Чудесен бывает октябрь в Черемшанке, если нет ни ветров, ни дождей. Избытком силы, накопленной за знойное лето, дышит природа. Уставшие травы по утрам долго и тяжело дымятся, где-то по старицам и озерам деловито и властно кричат селезни, созывая в далекий путь своих беспокойных подруг.
Медленно рассеивается утренний туман, наступает ясный, прохладный, спокойный день.
По берегам речушек ярко-красным огнем полыхают трепетные осины, спокойно и величаво горят желтым пламенем сникшие березы. Кажется, море огня устремляется по руслу речки, как по огромному желобу, к зеленой стене соснового леса и вот-вот подожжет его. Но нет, языки пламени бессильно пляшут только на опушках, охватывая лес огненным кольцом, а крайние ели и осины спокойно греют на огне свои ветви.

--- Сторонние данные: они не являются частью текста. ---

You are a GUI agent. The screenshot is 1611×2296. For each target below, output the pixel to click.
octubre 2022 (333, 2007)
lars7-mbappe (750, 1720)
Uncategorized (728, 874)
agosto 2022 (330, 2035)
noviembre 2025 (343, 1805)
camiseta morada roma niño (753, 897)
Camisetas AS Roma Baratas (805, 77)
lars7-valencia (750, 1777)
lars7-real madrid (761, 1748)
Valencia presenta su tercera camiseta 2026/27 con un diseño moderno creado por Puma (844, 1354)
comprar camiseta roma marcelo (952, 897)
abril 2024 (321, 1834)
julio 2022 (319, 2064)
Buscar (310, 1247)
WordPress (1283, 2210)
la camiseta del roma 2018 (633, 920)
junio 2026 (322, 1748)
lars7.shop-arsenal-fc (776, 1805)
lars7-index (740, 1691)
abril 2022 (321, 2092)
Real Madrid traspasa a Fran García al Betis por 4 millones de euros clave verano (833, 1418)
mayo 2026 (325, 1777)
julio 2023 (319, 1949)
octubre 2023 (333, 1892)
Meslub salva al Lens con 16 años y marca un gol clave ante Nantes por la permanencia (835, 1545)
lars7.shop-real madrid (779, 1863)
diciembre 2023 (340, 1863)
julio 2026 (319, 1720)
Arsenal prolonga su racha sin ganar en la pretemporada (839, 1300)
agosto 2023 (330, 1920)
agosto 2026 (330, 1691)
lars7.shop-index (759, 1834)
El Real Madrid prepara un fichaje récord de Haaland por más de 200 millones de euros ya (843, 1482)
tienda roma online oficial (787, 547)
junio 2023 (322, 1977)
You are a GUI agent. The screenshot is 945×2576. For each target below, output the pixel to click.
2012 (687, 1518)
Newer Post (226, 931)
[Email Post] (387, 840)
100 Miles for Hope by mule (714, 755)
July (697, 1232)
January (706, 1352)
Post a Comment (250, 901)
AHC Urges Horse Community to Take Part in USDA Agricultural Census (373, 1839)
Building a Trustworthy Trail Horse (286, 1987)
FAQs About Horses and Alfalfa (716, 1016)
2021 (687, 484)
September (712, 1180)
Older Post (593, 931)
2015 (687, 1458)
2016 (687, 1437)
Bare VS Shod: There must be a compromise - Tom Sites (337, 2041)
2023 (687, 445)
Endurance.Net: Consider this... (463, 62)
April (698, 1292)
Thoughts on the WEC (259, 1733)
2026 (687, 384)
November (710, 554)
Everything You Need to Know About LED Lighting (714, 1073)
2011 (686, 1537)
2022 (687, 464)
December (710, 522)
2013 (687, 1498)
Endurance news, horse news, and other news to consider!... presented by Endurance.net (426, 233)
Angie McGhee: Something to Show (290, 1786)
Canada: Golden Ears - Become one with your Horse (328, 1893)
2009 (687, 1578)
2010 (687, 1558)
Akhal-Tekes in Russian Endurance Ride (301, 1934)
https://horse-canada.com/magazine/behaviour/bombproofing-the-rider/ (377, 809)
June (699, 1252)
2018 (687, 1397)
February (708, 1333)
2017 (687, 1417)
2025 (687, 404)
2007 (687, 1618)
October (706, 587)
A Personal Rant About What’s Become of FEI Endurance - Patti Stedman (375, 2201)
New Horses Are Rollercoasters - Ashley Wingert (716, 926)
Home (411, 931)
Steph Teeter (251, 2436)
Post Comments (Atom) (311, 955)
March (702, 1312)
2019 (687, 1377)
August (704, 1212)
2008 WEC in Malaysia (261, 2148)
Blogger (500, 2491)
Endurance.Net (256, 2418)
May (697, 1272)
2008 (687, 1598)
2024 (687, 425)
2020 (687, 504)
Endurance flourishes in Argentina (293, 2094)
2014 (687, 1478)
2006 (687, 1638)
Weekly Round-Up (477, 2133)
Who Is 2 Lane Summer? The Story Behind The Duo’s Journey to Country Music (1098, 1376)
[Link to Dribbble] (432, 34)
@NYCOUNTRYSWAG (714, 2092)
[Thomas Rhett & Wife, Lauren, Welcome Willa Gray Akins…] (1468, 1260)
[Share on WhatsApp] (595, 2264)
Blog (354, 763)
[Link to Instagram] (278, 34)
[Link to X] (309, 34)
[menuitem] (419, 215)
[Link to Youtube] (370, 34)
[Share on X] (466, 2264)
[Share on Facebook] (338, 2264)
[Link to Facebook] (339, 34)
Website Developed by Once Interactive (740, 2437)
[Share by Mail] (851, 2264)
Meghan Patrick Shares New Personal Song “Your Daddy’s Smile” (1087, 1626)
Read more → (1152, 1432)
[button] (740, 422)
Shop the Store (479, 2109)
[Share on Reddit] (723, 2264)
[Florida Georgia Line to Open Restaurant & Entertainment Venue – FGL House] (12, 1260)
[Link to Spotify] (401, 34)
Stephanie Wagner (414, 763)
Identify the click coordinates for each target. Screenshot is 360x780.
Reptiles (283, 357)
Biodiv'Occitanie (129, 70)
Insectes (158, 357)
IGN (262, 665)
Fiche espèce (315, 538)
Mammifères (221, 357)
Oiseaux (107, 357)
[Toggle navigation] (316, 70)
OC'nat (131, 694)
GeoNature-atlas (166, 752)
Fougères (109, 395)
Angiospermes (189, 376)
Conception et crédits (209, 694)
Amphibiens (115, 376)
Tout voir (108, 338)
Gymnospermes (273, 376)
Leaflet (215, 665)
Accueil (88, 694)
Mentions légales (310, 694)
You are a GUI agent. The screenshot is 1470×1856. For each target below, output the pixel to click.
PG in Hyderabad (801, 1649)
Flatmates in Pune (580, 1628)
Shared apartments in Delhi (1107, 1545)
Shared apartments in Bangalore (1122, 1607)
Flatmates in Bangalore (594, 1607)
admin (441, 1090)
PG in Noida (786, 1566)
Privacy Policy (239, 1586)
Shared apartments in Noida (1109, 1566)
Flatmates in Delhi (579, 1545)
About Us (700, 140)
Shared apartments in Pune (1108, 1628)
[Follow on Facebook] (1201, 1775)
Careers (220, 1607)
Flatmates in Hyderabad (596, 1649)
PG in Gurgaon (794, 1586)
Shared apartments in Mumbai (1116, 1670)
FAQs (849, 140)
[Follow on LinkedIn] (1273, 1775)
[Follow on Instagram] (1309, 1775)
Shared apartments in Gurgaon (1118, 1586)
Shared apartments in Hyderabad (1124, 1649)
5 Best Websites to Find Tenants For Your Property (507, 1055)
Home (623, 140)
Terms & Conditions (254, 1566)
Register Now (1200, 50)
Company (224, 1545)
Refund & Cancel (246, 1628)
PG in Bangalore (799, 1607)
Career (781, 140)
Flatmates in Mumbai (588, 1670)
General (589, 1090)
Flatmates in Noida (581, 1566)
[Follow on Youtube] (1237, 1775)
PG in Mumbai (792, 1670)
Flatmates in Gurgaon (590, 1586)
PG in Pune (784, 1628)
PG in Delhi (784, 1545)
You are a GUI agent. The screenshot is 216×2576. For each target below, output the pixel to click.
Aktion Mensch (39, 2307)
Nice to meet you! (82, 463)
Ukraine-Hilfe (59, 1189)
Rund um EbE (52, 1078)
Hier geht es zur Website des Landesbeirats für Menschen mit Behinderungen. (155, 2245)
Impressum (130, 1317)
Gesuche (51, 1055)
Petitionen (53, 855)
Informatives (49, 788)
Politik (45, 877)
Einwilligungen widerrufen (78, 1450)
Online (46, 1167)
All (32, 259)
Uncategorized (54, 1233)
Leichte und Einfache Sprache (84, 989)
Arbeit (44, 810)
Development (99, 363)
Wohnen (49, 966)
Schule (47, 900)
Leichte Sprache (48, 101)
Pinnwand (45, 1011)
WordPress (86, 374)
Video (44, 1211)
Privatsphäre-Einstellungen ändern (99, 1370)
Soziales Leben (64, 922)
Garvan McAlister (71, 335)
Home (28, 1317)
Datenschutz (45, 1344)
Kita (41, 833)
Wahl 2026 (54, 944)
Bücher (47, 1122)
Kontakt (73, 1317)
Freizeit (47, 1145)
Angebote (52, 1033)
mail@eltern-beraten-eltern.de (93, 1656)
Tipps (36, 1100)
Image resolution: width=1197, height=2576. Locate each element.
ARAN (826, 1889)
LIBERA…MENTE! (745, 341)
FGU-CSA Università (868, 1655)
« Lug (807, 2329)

Всю эту красоту Сергей Хопров увидел как-то неожиданно и поразился. Ведь и прошлой и позапрошлой осенью по этой же дороге, с этих же лугов возил он сено к фермам. Но не замечал тогда вокруг ничего удивительного, как не обращал внимания на Алку. Верно говорит Максим Теременцев: бывает, проживет человек жизнь, да так и не увидит, какая вокруг него красота.
Сергей Хопров, сидя на возу, курил папиросу за папиросой, смотрел на придорожные осины, облитые пламенем. Не покидали его проклятые думы, лезли в голову непрошеные, незваные… Тогда, после объяснения с женой в саду, решил Сергей, что все прошло, кончились его муки. А через несколько дней понял: нет, не кончились.
Пока Алка была в больнице, Сергей ни разу не улыбнулся, ни одного слова не сказал жене. Выздоровела Алка — немножко отошел, повеселел. Только для Любы от веселья мужа не было радости.
— Я ведь человек, Сережа, — не выдержала однажды Люба. — Хоть бы при мне не показывал… скрывал…
— Глупая ты… Плетешь, не зная что…
— Знаю. Скажи уж прямо: разойдемся, Люба… Детей я к себе возьму, чтоб не мешали вам, — заплакала Люба.